That Looks Good

Desert photography starts out as a simple urge: “That looks good—take a picture.” If it stays there, it can go stale, because the camera becomes a souvenir machine and nothing more. But if you pull the pieces together—purpose, learning, editing, and display—it becomes something older and steadier: a craft that turns attention into knowledge, and knowledge into a record you can live with, share, and pass along.

The first part is purpose, because it keeps the work from turning into an endless string of casual snaps. In the desert, purpose can be as plain as an assignment. “Follow the wash and photograph what changes.” “Track an old route and record the artifacts.” “Show a plant community, not a single plant.” “Make a sequence that explains a place, not just a postcard.” When you have an assignment, you stop hunting for random pretty scenes and start asking the kind of questions that lead to better photographs: What is the subject? What is it doing here? What does the light reveal? What is the story the landscape is telling?

That’s what purpose does: it forces you to look longer. And in the desert, looking longer is the whole game. The desert isn’t loud the way a city is loud; it’s legible. A dry fan tells you where water used to run. A wash shows you how recent storms rearranged the ground. Desert varnish and pavement show the passage of time. A line of cottonwoods or reeds tells you where water persists even when everything else says “no.” Old grades, culverts, pole lines, and broken pavement show how people tried to solve the desert’s problems—water, distance, and heat—using the tools of their era. When your photography has purpose, you start photographing these clues on purpose. That’s the moment the camera stops being a mirror and starts being a notebook.

The second part is learning, because desert photographs can be more than attractive; they can be evidence. If you want your images to teach you something later—and teach other people something too—you need a simple discipline: shoot identifiers, not just beauty.
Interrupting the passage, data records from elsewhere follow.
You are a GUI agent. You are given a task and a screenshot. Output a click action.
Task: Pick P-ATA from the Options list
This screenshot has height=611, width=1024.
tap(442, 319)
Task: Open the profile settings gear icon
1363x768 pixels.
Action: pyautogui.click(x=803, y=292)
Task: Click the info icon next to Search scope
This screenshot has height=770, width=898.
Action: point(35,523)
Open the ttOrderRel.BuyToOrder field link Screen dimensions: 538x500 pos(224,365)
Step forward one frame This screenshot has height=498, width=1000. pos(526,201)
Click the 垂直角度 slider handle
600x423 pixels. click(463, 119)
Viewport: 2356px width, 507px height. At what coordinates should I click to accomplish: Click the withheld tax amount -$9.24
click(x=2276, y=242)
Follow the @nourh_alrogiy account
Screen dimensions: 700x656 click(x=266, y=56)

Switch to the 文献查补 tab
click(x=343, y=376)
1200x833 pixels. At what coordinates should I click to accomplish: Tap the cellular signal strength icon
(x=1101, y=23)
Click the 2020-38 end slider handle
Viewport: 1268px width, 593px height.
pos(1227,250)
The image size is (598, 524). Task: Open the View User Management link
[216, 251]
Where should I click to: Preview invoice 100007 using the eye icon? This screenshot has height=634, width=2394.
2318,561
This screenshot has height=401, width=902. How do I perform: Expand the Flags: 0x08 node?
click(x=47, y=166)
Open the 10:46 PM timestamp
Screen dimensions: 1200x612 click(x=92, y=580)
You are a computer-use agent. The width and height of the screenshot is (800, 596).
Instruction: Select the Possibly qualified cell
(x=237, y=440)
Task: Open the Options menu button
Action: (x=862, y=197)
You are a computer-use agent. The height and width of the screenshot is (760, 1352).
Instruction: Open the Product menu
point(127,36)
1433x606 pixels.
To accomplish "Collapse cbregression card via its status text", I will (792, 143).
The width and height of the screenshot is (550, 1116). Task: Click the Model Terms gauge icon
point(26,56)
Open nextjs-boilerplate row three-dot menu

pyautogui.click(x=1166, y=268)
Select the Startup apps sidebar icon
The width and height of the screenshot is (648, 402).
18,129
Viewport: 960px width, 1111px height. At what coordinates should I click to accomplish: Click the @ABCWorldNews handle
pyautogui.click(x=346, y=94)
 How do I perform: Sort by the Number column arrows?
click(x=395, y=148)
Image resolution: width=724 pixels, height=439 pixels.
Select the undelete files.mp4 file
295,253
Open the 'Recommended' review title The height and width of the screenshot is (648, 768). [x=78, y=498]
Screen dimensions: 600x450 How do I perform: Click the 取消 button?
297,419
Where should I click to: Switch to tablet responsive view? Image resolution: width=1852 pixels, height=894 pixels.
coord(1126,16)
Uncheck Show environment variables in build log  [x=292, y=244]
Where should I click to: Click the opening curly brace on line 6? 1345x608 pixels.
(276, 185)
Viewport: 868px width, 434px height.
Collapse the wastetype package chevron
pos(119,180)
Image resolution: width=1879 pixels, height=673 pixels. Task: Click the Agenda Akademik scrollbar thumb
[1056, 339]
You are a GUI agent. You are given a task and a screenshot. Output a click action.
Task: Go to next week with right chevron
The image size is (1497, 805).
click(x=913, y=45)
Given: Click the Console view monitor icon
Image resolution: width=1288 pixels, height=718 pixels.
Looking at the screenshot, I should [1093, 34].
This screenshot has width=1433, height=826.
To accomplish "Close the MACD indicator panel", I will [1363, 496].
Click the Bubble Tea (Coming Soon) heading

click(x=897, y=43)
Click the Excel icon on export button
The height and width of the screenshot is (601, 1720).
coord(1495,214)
For plants, that means the flower (if present), the leaves, the overall form, and the habitat context. For geology, it means a close-up texture shot, a mid shot showing where the rock sits, and a wide establishing shot showing the landform. For historic sites, this means details of construction, a sign or marker (if one exists), and the relationship to the landscape (because the landscape explains why the site is there). Add one shot that gives scale. It can be as simple as your boot near a track, a coin next to a fossil fragment (where legal and ethical), or a hand near a tool mark—anything that anchors size.

That method sounds almost dull, but it’s the opposite. It’s how you build a personal archive that gets more valuable with time. Later, when you want to confirm an ID, write an article, or compare changes across seasons, you have what you need. You’re not guessing. You’re working from proof.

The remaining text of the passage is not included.